§ **Exercise description**
Set the entries down once more, exactly as they are worded.

§ **Data shown**
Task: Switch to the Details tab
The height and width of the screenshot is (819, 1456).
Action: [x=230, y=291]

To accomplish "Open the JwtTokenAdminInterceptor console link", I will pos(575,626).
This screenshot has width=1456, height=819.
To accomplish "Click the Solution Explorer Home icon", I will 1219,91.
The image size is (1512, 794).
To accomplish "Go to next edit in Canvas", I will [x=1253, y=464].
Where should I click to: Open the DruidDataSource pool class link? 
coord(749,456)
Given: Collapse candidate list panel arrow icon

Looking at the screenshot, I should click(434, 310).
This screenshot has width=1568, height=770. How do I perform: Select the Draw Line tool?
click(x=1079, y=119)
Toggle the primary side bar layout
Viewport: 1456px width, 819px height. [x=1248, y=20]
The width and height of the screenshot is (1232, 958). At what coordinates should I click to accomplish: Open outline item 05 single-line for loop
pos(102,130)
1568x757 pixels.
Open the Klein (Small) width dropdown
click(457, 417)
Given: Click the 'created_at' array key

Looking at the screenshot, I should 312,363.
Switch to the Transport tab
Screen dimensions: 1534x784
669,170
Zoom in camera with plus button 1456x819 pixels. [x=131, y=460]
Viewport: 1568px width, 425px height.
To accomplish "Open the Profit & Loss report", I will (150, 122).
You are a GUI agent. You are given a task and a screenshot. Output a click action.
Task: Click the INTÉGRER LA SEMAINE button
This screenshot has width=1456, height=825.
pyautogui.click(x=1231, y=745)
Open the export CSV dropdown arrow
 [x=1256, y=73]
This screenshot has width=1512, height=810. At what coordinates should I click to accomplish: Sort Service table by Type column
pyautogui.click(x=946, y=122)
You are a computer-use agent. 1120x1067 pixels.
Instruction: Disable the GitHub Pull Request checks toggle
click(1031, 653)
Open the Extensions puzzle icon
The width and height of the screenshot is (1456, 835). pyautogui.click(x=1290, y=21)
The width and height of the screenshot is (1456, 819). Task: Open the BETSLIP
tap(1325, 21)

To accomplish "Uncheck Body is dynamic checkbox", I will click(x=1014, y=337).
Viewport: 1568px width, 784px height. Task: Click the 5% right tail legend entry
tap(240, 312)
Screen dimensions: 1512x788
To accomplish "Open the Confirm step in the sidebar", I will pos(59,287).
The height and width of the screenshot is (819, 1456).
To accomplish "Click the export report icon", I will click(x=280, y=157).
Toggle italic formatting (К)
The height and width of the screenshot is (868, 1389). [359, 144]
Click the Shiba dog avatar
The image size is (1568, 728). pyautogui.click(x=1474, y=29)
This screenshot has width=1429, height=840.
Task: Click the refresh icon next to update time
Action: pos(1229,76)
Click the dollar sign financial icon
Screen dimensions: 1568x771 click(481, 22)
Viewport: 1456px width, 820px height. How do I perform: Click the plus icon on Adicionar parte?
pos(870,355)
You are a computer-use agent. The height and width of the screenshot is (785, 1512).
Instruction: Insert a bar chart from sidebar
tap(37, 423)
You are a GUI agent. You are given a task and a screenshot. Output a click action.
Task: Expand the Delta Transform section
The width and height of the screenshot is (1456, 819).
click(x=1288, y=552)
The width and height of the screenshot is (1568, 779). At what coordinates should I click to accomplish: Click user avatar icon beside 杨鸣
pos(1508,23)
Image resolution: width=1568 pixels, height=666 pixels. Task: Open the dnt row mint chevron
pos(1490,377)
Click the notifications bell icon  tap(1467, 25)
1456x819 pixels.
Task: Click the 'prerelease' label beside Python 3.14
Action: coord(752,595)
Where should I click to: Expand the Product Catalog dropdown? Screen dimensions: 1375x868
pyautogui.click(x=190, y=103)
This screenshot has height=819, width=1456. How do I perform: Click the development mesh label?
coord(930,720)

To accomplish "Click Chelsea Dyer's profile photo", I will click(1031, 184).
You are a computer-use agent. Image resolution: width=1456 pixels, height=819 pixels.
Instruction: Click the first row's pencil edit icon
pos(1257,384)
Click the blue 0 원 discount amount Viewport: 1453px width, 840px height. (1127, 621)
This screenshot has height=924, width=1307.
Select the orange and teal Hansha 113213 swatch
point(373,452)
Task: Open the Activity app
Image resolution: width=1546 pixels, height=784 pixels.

§ **Answer to the problem**
Task: Switch to the Details tab
The height and width of the screenshot is (819, 1456).
Action: [x=230, y=291]

To accomplish "Open the JwtTokenAdminInterceptor console link", I will pos(575,626).
This screenshot has width=1456, height=819.
To accomplish "Click the Solution Explorer Home icon", I will 1219,91.
The image size is (1512, 794).
To accomplish "Go to next edit in Canvas", I will [x=1253, y=464].
Where should I click to: Open the DruidDataSource pool class link? 
coord(749,456)
Given: Collapse candidate list panel arrow icon

Looking at the screenshot, I should click(434, 310).
This screenshot has width=1568, height=770. How do I perform: Select the Draw Line tool?
click(x=1079, y=119)
Toggle the primary side bar layout
Viewport: 1456px width, 819px height. [x=1248, y=20]
The width and height of the screenshot is (1232, 958). At what coordinates should I click to accomplish: Open outline item 05 single-line for loop
pos(102,130)
1568x757 pixels.
Open the Klein (Small) width dropdown
click(457, 417)
Given: Click the 'created_at' array key

Looking at the screenshot, I should 312,363.
Switch to the Transport tab
Screen dimensions: 1534x784
669,170
Zoom in camera with plus button 1456x819 pixels. [x=131, y=460]
Viewport: 1568px width, 425px height.
To accomplish "Open the Profit & Loss report", I will (150, 122).
You are a GUI agent. You are given a task and a screenshot. Output a click action.
Task: Click the INTÉGRER LA SEMAINE button
This screenshot has width=1456, height=825.
pyautogui.click(x=1231, y=745)
Open the export CSV dropdown arrow
 [x=1256, y=73]
This screenshot has width=1512, height=810. At what coordinates should I click to accomplish: Sort Service table by Type column
pyautogui.click(x=946, y=122)
You are a computer-use agent. 1120x1067 pixels.
Instruction: Disable the GitHub Pull Request checks toggle
click(1031, 653)
Open the Extensions puzzle icon
The width and height of the screenshot is (1456, 835). pyautogui.click(x=1290, y=21)
The width and height of the screenshot is (1456, 819). Task: Open the BETSLIP
tap(1325, 21)

To accomplish "Uncheck Body is dynamic checkbox", I will click(x=1014, y=337).
Viewport: 1568px width, 784px height. Task: Click the 5% right tail legend entry
tap(240, 312)
Screen dimensions: 1512x788
To accomplish "Open the Confirm step in the sidebar", I will pos(59,287).
The height and width of the screenshot is (819, 1456).
To accomplish "Click the export report icon", I will click(x=280, y=157).
Toggle italic formatting (К)
The height and width of the screenshot is (868, 1389). [359, 144]
Click the Shiba dog avatar
The image size is (1568, 728). pyautogui.click(x=1474, y=29)
This screenshot has width=1429, height=840.
Task: Click the refresh icon next to update time
Action: pos(1229,76)
Click the dollar sign financial icon
Screen dimensions: 1568x771 click(481, 22)
Viewport: 1456px width, 820px height. How do I perform: Click the plus icon on Adicionar parte?
pos(870,355)
You are a computer-use agent. The height and width of the screenshot is (785, 1512).
Instruction: Insert a bar chart from sidebar
tap(37, 423)
You are a GUI agent. You are given a task and a screenshot. Output a click action.
Task: Expand the Delta Transform section
The width and height of the screenshot is (1456, 819).
click(x=1288, y=552)
The width and height of the screenshot is (1568, 779). At what coordinates should I click to accomplish: Click user avatar icon beside 杨鸣
pos(1508,23)
Image resolution: width=1568 pixels, height=666 pixels. Task: Open the dnt row mint chevron
pos(1490,377)
Click the notifications bell icon  tap(1467, 25)
1456x819 pixels.
Task: Click the 'prerelease' label beside Python 3.14
Action: coord(752,595)
Where should I click to: Expand the Product Catalog dropdown? Screen dimensions: 1375x868
pyautogui.click(x=190, y=103)
This screenshot has height=819, width=1456. How do I perform: Click the development mesh label?
coord(930,720)

To accomplish "Click Chelsea Dyer's profile photo", I will click(1031, 184).
You are a computer-use agent. Image resolution: width=1456 pixels, height=819 pixels.
Instruction: Click the first row's pencil edit icon
pos(1257,384)
Click the blue 0 원 discount amount Viewport: 1453px width, 840px height. (1127, 621)
This screenshot has height=924, width=1307.
Select the orange and teal Hansha 113213 swatch
point(373,452)
Task: Open the Activity app
Image resolution: width=1546 pixels, height=784 pixels.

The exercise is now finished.